• _PASSAGE_:
Journal Prompt: How Can Journaling Help Your Anxiety?

I have been working with people who have experienced trauma in my private practice for many years now and one thing I’ve said more times than I can count (and you may have even experienced me saying this yourself if you’ve seen me for therapy) is that you don’t have to tell me what happened to you.  I have no interest in re-traumatizing people by making them share their worst experiences with me, who in almost every way, is an anonymous stranger to you.  What I do often ask people to share is how their traumas make them feel in the here and now.  How are you experiencing the event today?  What is happening in your body and in your mind today based on what happened to you then? What did those experiences do to you and how do they frame your thoughts now and during previous moments in your life, whether those were positive or negative moments.

That being said, I love what Ernest Hemingway said when he said “Write hard and clear about what hurts”.  Journaling is an amazing way to get some of those thoughts out of your head so that you can physically and emotionally “put them down” for a bit now and then.  Carrying everything around all day everyday is heavy.  Therapy is a way to put down the weight for a bit, journaling helps you put down the weight indefinitely.

Regardless of whether you feel you experienced a traumatic experience in your life, we all have moments in our past during which we struggled.  Things happen to all of us, none of us come out of this life completely unscathed. Choose a moment in the past, keeping that moment in mind, and taking your current mood into account, complete the following statement.  “I find myself repeating this thought over and over in my head today…”  

Write about the thoughts that circle through your mind over and over and how they may in some part be in reaction to a trauma or to something we struggled with. Can you find a connection between what you focus on now and what happened to you then? And then write about how these thoughts may not even be true or based in reality, in the sense that they don’t align with who we may be today, they simply align with the concept of pain we previously experienced.  Be thoughtful and mindful with yourself and if this journaling prompt is too much, then maybe leave it for another day.  

Also, journaling can be done by writing in a journal.  But it can also be typed in your notes app, texted to yourself, drawn, bullet points and phrases rather than full sentences.  It doesn’t have to look like anyone else’s version of a journal, do whatever works for you.

• _SOURCE MATERIAL_:

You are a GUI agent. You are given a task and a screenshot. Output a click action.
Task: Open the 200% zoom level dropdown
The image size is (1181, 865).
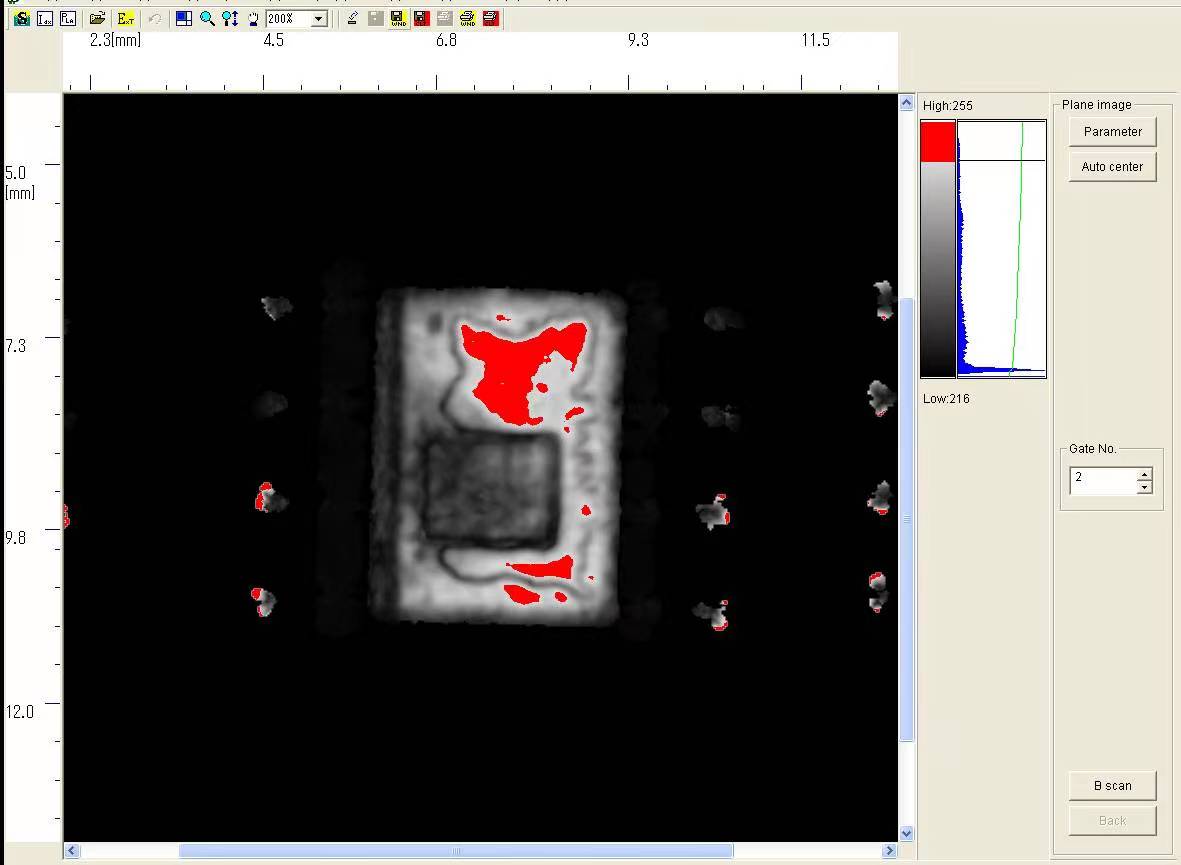click(318, 19)
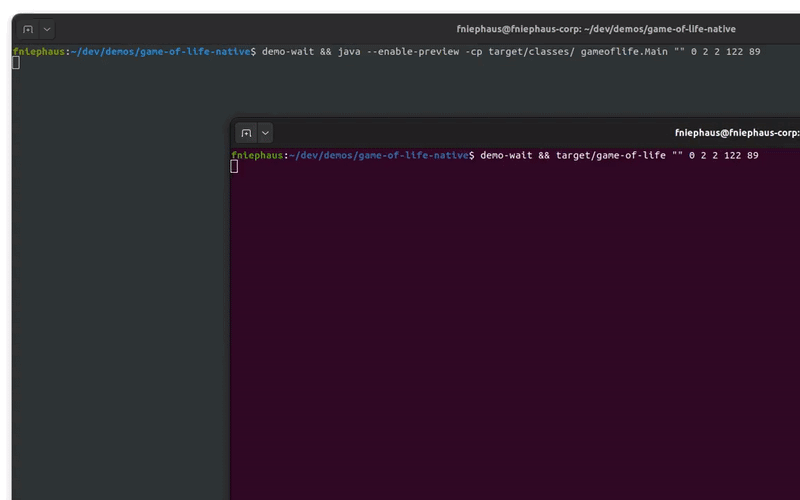Viewport: 800px width, 500px height.
Task: Click the purple terminal's title bar text
Action: point(736,133)
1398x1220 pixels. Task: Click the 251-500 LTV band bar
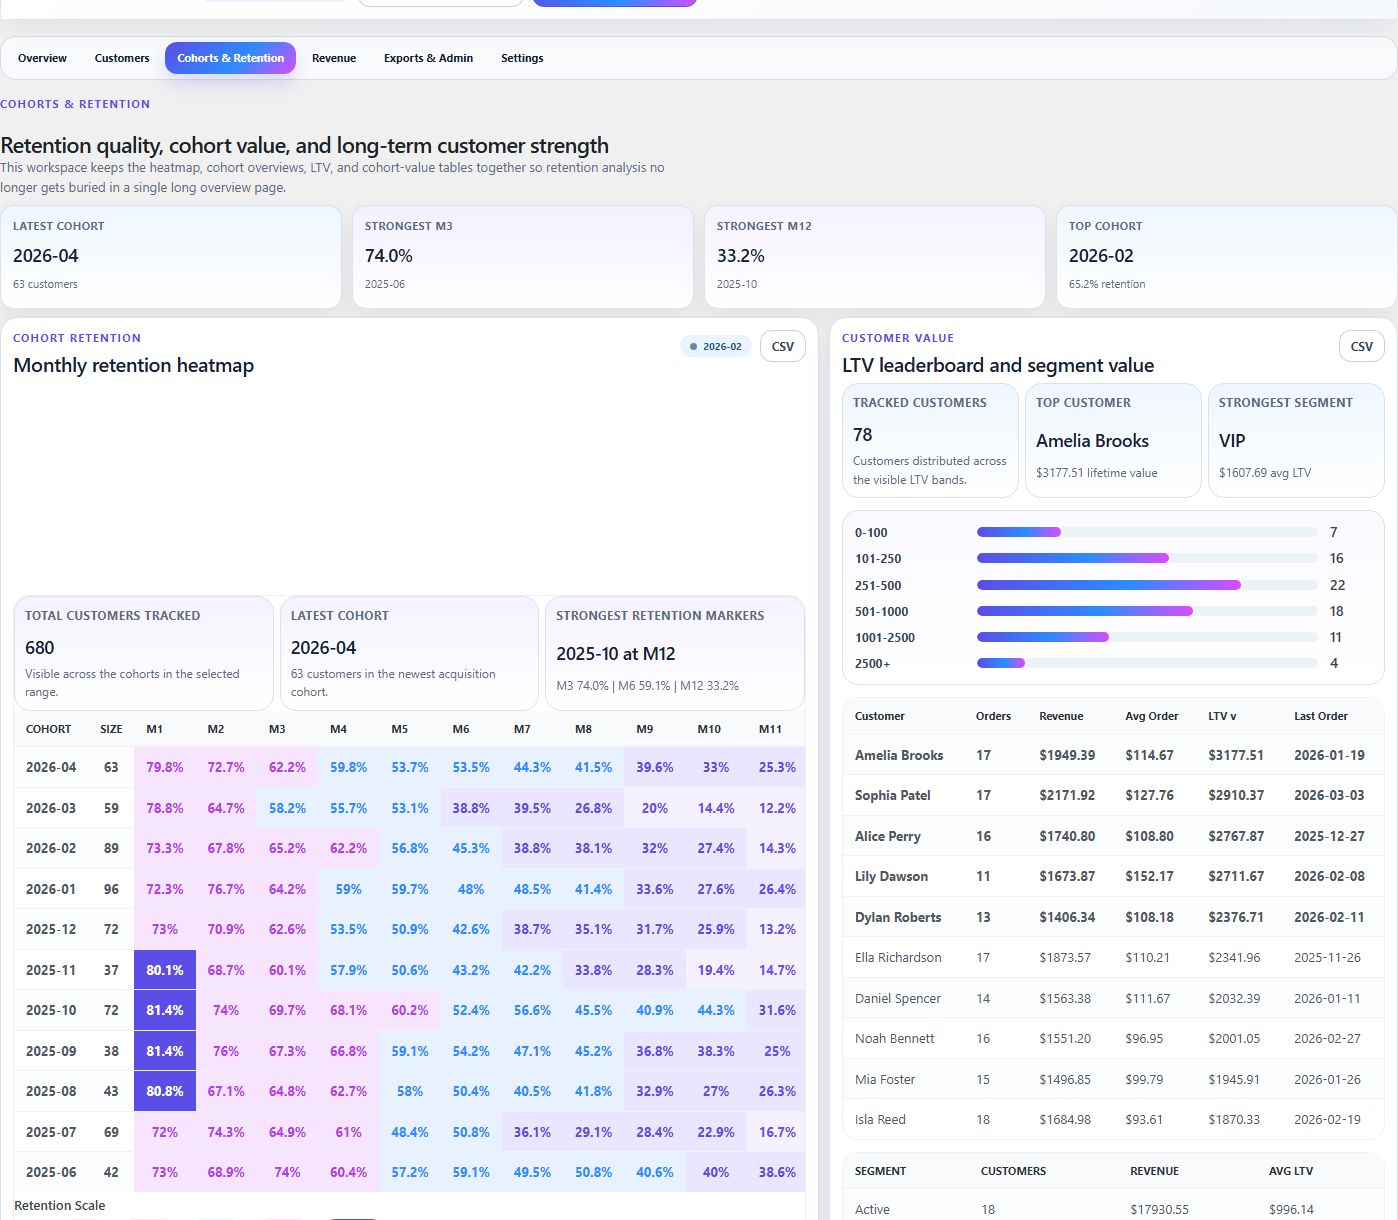point(1108,585)
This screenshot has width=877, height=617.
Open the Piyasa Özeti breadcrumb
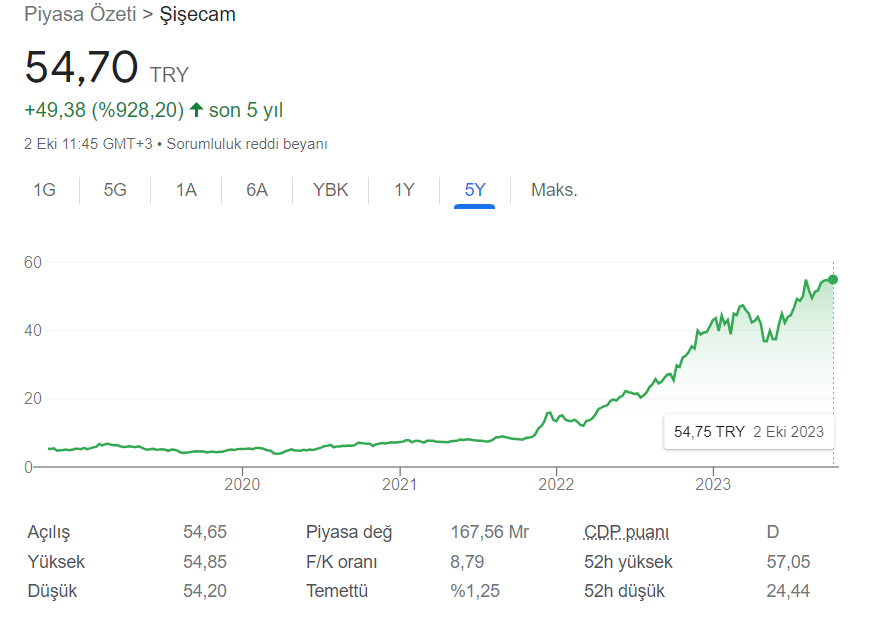[82, 15]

• _WHAT TO DO_: Reproduce the journaling prompt above word for word, from "Write about the" to "for another day.".

• _SOLUTION FOR THIS EXERCISE_:
Write about the thoughts that circle through your mind over and over and how they may in some part be in reaction to a trauma or to something we struggled with. Can you find a connection between what you focus on now and what happened to you then? And then write about how these thoughts may not even be true or based in reality, in the sense that they don’t align with who we may be today, they simply align with the concept of pain we previously experienced.  Be thoughtful and mindful with yourself and if this journaling prompt is too much, then maybe leave it for another day.